By: IPP Bureau
Last updated : April 09, 2026 3:56 pm
Backed by a £680,000 grant from Leeds Hospitals Charity, the study is jointly led by academics and clinicians from the University of Leeds and Leeds Teaching Hospitals NHS Trust
A major first-of-its-kind research initiative led by University of Leeds is set to examine how rare blood disorders diagnosed in childhood continue to shape health, education, employment, and quality of life into adulthood.
The Haematology Lived Experience and Outcomes (HALO) study will focus on sickle cell disease, beta thalassemia, and acute leukaemias by linking nationwide health records across England with detailed patient surveys.
Backed by a £680,000 grant from Leeds Hospitals Charity, the study is jointly led by academics and clinicians from the University of Leeds and Leeds Teaching Hospitals NHS Trust. Researchers aim to address a major evidence gap around the long-term personal and societal consequences of these diagnoses, while also identifying unmet needs and persistent health inequalities.
In the UK, around 17,500 people live with sickle cell disease, while beta thalassemia affects roughly 1,100 people. Both inherited blood disorders affect red blood cells, causing anaemia, chronic fatigue, and, in severe cases, stroke, infections, poor growth, and reduced life expectancy. Acute leukaemias, by contrast, are aggressive white blood cell cancers usually treated with chemotherapy or bone marrow transplantation.
A key strength of HALO is its patient lived-experience lens. Voices like sickle cell patient and researcher Solome Mealin and beta thalassemia survivor Kabir Hussain are central to the study’s design, helping researchers better understand stigma, care gaps, and the real-world burden of these conditions. Their experiences are expected to guide future NHS support pathways and improve awareness among clinicians.
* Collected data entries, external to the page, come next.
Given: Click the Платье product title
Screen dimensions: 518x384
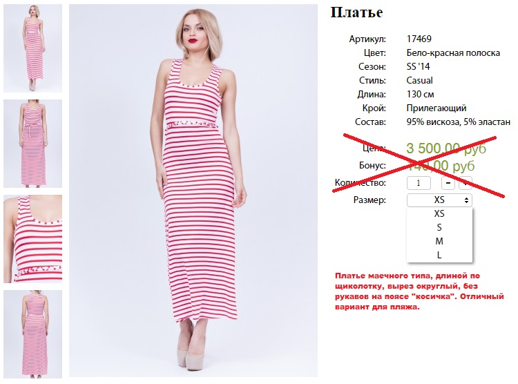Looking at the screenshot, I should [357, 12].
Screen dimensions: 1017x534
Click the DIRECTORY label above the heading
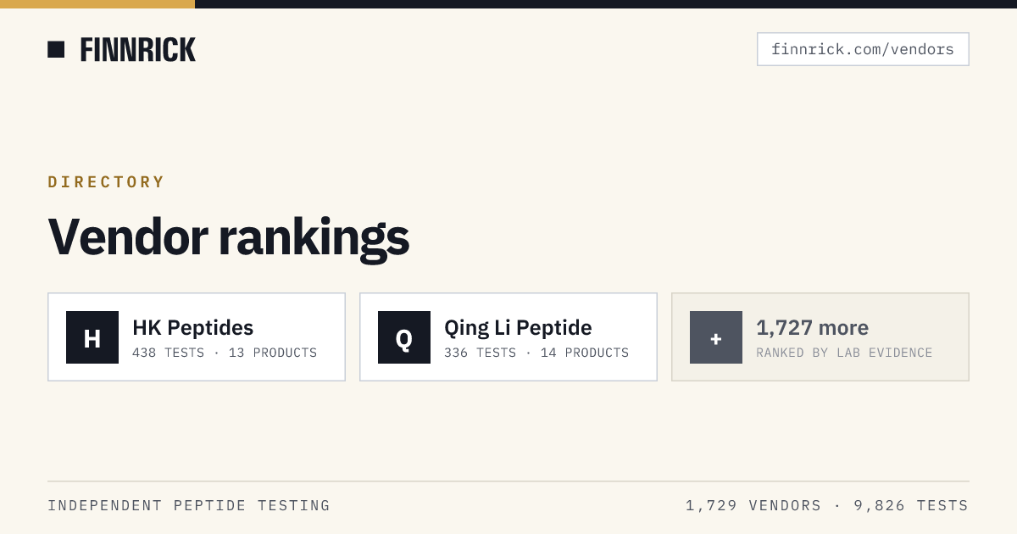tap(107, 182)
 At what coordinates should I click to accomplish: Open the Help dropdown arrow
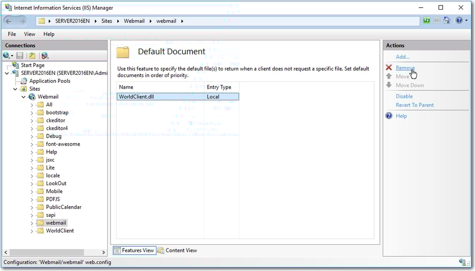pyautogui.click(x=466, y=20)
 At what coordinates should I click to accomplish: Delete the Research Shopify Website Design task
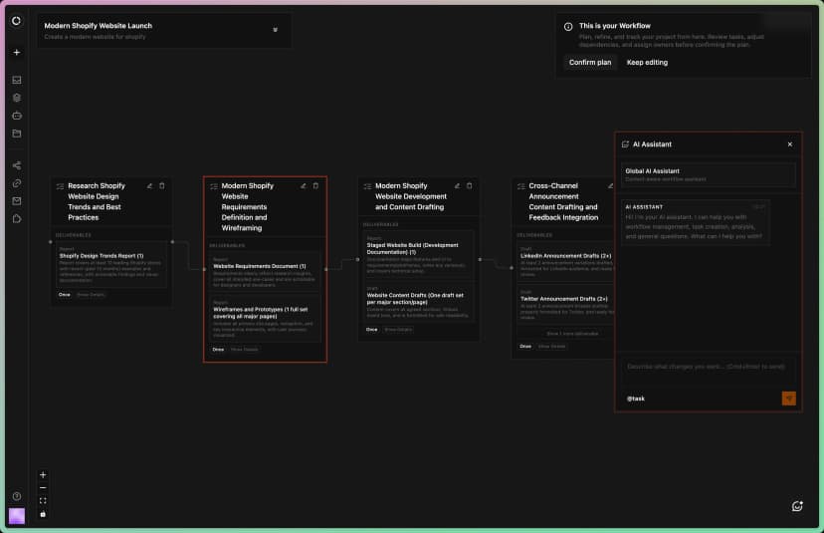click(162, 185)
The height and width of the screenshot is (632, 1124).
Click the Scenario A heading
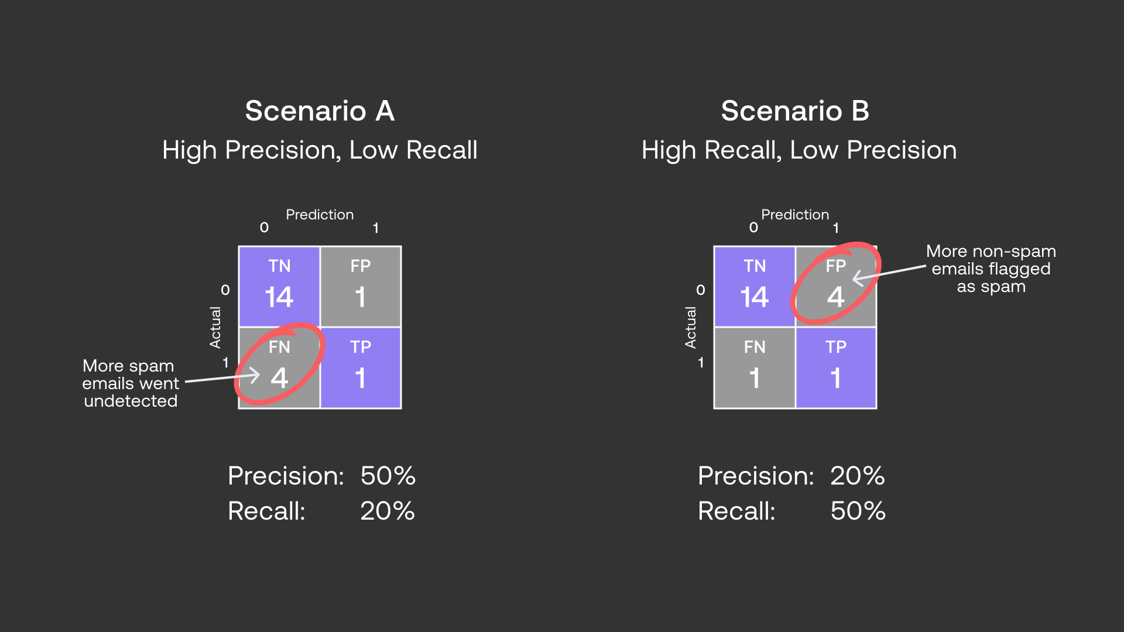320,111
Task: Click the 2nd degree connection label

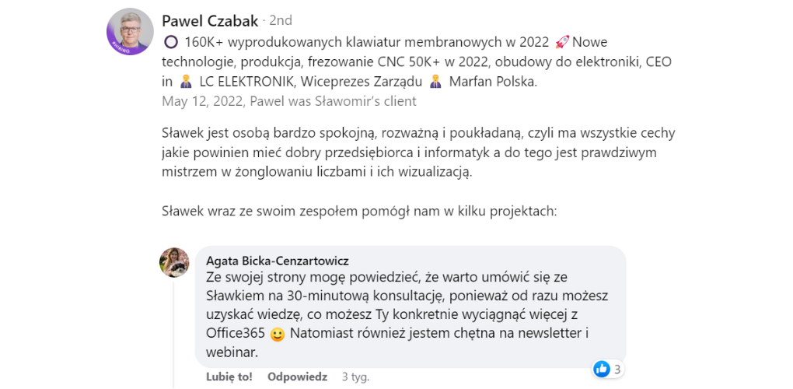Action: pos(280,20)
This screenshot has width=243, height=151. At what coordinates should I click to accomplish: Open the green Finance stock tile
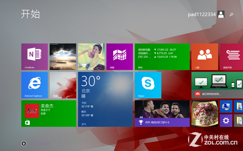coord(162,57)
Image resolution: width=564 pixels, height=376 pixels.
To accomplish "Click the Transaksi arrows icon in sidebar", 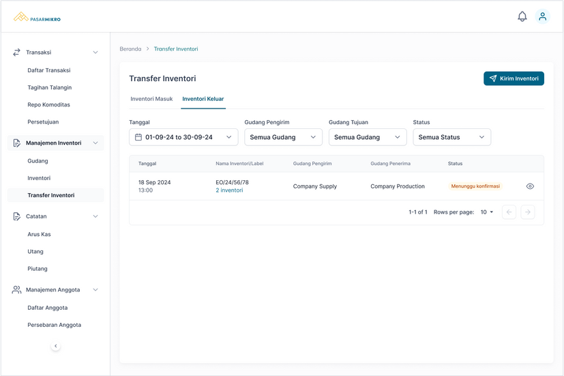I will tap(16, 53).
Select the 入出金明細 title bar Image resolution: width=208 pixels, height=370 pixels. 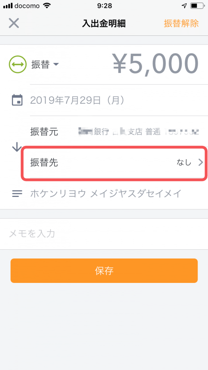104,23
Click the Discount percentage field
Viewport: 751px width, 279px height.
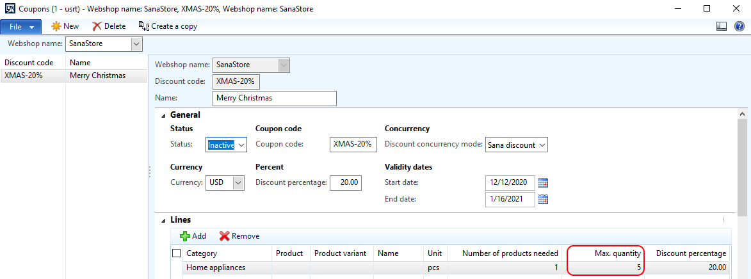pyautogui.click(x=346, y=182)
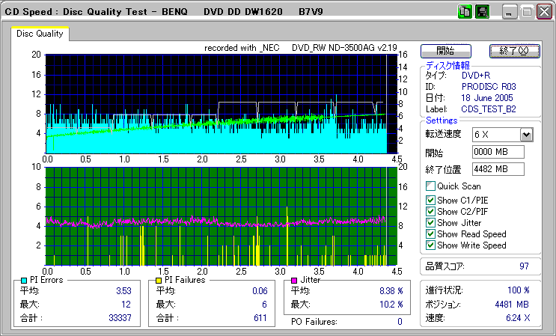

Professor Richard Feltbower, who is co-leading the project, said the study will provide families with critical evidence on life expectancy, long-term health risks, and impacts on education and employment prospects. Professor Adam Glaser, Director of CHORAL, described HALO as a “golden opportunity” to close a longstanding knowledge gap and enable more holistic care.
The survey component opened in January 2026, while the data-linkage work began in Autumn 2025. HALO is part of Child Health Outcomes Research at Leeds (CHORAL) and works with partners including the Sickle Cell Society, UK Thalassaemia Society, NIHR Leeds Biomedical Research Centre, and haemoglobinopathy coordinating centres across northern England.
The findings could become highly influential in shaping future NHS care pathways, survivorship support, and policy interventions for children diagnosed with chronic blood disorders—well beyond childhood and into adult life.